Lipid-rich microdomains in the plasma membrane. They contain a lot of cholesterol and are detergent resistant.
Composition of lipid rafts
they contain two times more cholesterol than a normal membrane and are enriched in sphingolipids and glycolipids. They also contain glycolsylphophatidyl-inositol (GPI) anchors.
What is the function of cholesterol in relationship to lipid rafts?
cholesterol drives the formation of lipid rafts
Are lipid rafts permanent in one position or do they fluxuate?
Lipid rafts are in constant flux and exhibit heirarchy of organization.

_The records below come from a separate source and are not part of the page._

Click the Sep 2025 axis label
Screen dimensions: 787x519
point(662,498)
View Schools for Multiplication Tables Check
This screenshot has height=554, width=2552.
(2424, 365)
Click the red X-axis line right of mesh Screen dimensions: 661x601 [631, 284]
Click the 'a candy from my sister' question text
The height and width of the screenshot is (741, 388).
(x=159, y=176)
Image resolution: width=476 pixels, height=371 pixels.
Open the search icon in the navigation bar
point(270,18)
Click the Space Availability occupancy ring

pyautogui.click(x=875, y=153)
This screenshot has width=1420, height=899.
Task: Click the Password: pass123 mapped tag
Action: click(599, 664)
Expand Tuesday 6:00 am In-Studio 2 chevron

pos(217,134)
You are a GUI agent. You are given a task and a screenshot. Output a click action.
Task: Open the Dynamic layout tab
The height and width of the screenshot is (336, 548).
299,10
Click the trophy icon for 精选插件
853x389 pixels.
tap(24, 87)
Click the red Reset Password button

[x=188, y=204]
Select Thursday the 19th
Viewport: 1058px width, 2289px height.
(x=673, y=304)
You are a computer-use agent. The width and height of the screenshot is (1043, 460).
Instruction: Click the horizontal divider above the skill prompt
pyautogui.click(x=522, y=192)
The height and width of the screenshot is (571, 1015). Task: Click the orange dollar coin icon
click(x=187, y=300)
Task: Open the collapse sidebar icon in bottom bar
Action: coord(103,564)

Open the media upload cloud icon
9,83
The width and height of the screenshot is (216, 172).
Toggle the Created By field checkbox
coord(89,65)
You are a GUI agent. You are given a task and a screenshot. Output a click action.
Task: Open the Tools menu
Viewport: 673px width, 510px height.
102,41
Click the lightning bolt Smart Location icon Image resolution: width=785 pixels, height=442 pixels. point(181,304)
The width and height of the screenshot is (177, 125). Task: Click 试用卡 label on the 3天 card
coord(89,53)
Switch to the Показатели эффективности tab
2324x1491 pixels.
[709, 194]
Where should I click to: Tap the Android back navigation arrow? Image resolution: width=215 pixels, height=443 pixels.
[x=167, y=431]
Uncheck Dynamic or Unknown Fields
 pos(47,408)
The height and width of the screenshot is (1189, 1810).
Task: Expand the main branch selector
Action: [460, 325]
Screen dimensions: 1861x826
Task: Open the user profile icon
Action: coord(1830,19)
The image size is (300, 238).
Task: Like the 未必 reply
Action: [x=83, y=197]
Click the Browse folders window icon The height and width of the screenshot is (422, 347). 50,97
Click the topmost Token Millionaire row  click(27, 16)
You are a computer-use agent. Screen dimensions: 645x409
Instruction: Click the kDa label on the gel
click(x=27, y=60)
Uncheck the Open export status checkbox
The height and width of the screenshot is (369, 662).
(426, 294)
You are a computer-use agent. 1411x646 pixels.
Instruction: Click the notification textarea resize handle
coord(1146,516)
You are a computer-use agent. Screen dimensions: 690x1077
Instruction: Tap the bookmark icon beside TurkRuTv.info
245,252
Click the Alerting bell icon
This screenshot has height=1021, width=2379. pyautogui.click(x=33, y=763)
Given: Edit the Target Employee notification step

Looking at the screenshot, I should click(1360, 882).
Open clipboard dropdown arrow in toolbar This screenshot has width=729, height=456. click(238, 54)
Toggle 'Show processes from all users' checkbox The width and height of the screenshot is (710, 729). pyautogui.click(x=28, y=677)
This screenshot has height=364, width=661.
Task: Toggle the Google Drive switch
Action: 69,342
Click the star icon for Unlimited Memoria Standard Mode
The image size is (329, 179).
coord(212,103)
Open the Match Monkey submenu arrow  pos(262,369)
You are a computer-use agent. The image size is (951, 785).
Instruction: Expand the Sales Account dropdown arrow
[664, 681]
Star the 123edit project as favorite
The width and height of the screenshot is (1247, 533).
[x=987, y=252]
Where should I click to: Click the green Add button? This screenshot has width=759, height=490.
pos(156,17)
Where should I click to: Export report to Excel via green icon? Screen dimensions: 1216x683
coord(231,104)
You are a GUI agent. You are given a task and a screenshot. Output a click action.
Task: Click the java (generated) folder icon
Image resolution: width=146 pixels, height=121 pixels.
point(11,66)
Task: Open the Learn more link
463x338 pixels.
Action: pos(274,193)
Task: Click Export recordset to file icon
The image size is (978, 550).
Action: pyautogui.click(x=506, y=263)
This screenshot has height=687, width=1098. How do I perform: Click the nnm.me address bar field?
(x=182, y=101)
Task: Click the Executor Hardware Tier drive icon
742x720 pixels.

What limits the size of lipid rafts?
Actin cytoskeleton
What are the functions of lipid rafts?
Signal transduction by receptors (TCR) Mechano-transduction through the cytoskeleton Endocytosis Cell polarity (apical membrane) Cell adhesion and migration Ion and metabolite transport Cell death
How do lipid rafts help in signalling?
Under resting conditions the T-cell receptor and the other adaptor/signaling molecules are kept apart. Upon TCR activation, the various components coalesce into a single raft. Same mechanism seems to happen for B-cell receptors.
How do lipid rafts help in adhesion?
Cell-matrix and cell-cell adhesion molecules congregate in lipid rafts.
What are the three types of endocytosis? and which ones are lipid-raft dependent
- Clathrin-dependent
- caveolin-dependent (use lipid rafts)
- clathrin- and caveolin-independent (use lipid rafts)
Why are caveolae important?
They are needed for caveolin-dependent endoctysois and they are also important for signaling. They can recruit other proteins to the site. Enzyme bound to caveolae keeps it in its inactive form but calcium will release this inhibition and activate the enzyme to produce NO.
Lipid rafts are important for the pathogenesis of which diseases?
Prion disease, cholera, neurodegenerative diseases, viral infection, parasite infection, cancer mtastasis
Potential treatment to disrupt lipid rafts:
cyclodextran
What is the connection between viral infection and lipid rafts?
Viruses utilize lipid raft-dependent endocytosis for entry into the cell. Protein on the coat of SV40 binds to a glycolipid within lipid raft and starts accumulating a lipid raft around itself, tirggering endocytosis to get into the cell.
Lipid-dependent endocytosis bypasses _____.
lysosomes
How do cancer cells migrate?
They need to detach their focal adhesions.This is mediated by complex signaling processes and involves a tyrosine kinase called FAK.